Switzerland’s independent asset manager (IAM) sector has also been profitable in the past few years. More than CHF 100 billion in assets under management are managed by 37 of the largest IAMs; this exceeds the combined CHF 69 billion in client assets managed by the 29 small private banks included in this study. But the IAM market is also changing: greater regulatory requirements, growing interest from foreign private equity investors and an aging advisor base that is nearing retirement.

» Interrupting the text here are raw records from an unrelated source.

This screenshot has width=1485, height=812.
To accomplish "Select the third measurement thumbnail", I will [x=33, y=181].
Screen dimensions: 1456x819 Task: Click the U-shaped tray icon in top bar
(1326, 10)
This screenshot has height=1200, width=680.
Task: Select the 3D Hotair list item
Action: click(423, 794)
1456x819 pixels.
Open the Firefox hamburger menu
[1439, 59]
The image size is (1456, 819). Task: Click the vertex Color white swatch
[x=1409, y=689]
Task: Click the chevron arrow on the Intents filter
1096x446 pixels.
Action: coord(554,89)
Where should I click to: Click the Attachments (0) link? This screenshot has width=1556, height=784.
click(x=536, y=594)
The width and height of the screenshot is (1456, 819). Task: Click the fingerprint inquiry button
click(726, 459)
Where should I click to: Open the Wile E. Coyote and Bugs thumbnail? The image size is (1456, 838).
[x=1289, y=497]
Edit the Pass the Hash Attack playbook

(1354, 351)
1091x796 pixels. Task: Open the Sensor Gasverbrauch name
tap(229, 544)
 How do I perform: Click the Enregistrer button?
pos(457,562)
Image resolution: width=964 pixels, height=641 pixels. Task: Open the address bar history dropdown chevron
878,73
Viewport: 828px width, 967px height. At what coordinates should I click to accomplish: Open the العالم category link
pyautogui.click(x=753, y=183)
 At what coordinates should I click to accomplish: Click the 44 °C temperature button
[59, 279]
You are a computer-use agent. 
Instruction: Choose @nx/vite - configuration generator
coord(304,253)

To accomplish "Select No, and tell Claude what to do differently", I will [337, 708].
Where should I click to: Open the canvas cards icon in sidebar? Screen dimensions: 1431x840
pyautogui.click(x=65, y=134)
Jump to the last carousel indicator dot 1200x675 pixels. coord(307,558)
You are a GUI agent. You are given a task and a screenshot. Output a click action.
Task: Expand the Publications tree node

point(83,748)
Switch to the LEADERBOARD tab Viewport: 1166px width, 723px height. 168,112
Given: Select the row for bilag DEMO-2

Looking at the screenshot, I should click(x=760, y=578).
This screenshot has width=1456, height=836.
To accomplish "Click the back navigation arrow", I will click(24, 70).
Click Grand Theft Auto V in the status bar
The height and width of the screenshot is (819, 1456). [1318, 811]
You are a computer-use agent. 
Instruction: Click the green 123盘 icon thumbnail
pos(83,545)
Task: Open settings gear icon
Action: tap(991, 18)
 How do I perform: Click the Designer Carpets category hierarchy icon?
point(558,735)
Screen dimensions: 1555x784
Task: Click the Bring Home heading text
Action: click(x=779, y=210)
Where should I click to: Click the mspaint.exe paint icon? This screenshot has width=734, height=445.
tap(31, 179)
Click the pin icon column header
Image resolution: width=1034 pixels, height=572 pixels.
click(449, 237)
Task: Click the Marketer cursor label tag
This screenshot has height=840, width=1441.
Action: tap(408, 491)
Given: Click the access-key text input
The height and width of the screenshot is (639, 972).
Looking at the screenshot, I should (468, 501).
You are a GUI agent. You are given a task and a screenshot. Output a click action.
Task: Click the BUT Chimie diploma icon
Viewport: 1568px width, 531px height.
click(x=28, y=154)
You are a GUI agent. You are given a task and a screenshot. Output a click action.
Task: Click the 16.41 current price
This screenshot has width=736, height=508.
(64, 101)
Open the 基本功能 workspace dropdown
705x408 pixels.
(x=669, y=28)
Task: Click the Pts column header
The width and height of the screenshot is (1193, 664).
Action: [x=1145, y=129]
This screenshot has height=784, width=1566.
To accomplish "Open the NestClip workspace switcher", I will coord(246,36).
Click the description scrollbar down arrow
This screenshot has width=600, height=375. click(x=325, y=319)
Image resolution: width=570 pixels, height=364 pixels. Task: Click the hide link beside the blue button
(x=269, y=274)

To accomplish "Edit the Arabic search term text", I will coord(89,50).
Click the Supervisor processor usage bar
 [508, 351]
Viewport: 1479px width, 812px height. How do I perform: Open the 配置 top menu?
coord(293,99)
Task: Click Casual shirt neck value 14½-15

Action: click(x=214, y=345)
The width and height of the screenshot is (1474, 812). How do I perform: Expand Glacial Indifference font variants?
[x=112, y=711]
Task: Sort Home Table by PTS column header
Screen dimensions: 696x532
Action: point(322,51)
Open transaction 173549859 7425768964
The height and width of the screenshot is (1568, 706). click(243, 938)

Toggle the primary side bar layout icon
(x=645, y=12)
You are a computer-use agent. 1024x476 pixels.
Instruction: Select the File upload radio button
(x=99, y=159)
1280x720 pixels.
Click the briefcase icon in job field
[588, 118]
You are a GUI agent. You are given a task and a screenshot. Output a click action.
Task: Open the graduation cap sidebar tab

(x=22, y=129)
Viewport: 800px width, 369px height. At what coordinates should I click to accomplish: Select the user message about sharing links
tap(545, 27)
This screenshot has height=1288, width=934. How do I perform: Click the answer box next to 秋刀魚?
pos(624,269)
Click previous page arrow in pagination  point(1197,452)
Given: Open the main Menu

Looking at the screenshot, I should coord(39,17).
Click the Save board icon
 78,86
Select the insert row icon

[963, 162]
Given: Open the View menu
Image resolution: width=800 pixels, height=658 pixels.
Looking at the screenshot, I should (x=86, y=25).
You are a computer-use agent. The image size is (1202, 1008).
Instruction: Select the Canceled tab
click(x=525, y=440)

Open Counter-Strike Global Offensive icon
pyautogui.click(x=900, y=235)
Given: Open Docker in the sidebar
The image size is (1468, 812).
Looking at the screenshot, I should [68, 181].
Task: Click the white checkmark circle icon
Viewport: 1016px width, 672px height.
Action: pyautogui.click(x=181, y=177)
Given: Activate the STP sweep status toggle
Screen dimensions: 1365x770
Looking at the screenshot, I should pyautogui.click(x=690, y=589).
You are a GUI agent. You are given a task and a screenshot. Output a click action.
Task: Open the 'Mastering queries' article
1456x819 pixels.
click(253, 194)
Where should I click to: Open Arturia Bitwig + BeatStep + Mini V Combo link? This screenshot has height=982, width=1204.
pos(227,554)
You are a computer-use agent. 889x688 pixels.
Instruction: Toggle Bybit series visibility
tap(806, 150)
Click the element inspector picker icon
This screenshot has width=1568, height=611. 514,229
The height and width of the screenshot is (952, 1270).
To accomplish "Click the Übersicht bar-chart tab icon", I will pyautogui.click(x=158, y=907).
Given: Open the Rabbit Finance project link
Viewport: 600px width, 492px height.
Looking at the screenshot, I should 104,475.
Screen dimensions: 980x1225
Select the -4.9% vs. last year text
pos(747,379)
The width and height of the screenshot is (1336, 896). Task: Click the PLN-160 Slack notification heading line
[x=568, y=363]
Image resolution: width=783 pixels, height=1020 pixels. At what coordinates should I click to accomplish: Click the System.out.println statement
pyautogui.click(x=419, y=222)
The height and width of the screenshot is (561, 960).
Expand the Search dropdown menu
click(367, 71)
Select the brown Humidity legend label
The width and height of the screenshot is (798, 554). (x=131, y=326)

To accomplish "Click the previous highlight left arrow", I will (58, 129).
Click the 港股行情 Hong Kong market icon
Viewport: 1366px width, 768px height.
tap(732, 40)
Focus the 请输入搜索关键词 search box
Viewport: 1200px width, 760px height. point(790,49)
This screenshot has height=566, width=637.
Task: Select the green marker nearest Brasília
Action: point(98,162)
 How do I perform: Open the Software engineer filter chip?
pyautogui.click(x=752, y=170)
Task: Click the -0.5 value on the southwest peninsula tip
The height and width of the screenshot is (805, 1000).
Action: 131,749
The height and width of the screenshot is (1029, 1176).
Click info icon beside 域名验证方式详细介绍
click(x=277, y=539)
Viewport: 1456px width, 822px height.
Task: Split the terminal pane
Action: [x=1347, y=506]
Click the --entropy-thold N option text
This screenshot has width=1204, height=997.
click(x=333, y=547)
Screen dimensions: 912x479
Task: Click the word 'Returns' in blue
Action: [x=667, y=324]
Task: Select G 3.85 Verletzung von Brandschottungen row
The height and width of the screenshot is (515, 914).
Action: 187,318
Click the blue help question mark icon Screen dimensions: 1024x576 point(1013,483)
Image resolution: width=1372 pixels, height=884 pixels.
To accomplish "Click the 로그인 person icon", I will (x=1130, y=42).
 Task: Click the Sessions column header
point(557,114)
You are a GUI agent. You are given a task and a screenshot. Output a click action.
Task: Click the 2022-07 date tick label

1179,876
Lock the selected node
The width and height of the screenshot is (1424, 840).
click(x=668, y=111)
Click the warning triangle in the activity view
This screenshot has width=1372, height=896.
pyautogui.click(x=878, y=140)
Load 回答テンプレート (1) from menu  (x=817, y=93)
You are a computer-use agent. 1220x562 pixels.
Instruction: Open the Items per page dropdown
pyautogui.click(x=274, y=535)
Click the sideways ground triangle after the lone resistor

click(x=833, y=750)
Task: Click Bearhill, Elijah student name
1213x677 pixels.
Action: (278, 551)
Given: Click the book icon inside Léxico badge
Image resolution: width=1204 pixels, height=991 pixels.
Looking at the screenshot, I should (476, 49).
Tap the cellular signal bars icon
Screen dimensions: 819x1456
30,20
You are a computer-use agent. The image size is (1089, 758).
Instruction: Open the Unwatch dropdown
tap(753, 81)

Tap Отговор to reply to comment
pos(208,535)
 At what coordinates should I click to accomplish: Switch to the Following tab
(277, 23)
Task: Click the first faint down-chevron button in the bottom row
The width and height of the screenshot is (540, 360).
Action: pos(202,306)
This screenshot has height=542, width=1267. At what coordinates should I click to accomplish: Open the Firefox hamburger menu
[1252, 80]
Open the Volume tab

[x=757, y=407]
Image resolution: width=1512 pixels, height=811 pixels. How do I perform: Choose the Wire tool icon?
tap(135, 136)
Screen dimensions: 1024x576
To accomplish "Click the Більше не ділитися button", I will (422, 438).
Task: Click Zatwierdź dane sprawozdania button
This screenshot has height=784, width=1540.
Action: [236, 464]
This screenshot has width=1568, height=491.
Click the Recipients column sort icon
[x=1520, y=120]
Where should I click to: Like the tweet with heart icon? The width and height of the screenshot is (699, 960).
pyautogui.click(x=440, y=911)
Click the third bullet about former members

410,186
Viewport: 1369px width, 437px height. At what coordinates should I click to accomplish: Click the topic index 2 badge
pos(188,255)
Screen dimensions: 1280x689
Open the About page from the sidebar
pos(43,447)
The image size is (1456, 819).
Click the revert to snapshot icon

By the end of July 2022, only 400 of the 2,100 IAMs had been licensed by FINMA in compliance with the Swiss Financial Institutions Act (FinlA). "Most IAMs are very small firms that, under the current time pressure, may have to sell their business rather than apply for the license. This could lead to a significant rise in M&A activity or the disappearance of many small players," explains Christian Hintermann.

Outlook: headwind in the next few years will accelerate consolidation

After many years of increasing asset prices on the financial markets and ten years of negative interest rates, inflation is back and interest rates are rising. The group of strong private banks is well positioned to make a stand against the mounting headwind triggered by an increasingly likely economic stagnation or even recession. Weaker banks, which were able to profit during a record-long stock market boom, will be pressured to take action. KPMG Switzerland expects that this new reality will heighten the need for consolidation among Switzerland’s weaker private banks and that the Swiss financial center will see a new wave of market exits and greater consolidation.

In its annual study entitled "Clarity on Swiss Private Banks", KPMG and the University of St. Gallen (HSG) examined a total of 76 private banks in Switzerland and 11 in Liechtenstein to assess their performance and key trends in the industry.